Advisor: Peter Hoff
Modern studies of social networks often involve longitudinal measurements over time. Several methods for the analysis of such data have been developed including stochastic actor-oriented models and temporal exponential random graph models (TERGMs), etc. A longitudinal network dataset will often be accompanied by longitudinal node-level attributes and it is often of interest to infer how the network and nodal attributes might influence each other over time. We develop a class of coevolution models for network and nodal attribute data that are based on simple and scalable linear regression and latent factor models. This framework is flexible and extendable, and can be modified to accommodate continuous and ordinal measurements for both the individual and network-level data. The parameters in such a model can describe three important features of such datasets: autocorrelation, homophily, and contagion.

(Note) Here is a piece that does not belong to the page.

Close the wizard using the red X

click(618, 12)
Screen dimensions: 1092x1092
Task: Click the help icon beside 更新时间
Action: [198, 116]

Gibbs sampling is used to estimate the parameters and latent factors in the coevolution model. Besides fixing values for the parameters in the prior, several other methods are applicable including hierarchical Bayesian models and empirical Bayes methods. The latter requires estimating those parameters from the data. In working with probit models, this estimation is challenging because the marginal likelihood contains an intractable integral. Getting the maximum likelihood estimators involves calculating the expectation of a truncated multivariate normal distribution, which does not have a closed form in general and is computationally impractical when the dimension is large. Laplace approximation can be a useful tool to approximate the integral, except in cases such as the social relational model. As an alternative, we propose a composite marginal likelihood estimation method that works with a pseudo-likelihood based on blocks of the data. This approach provides parameter estimates and standard errors at a computational cost that does not grow with the network size.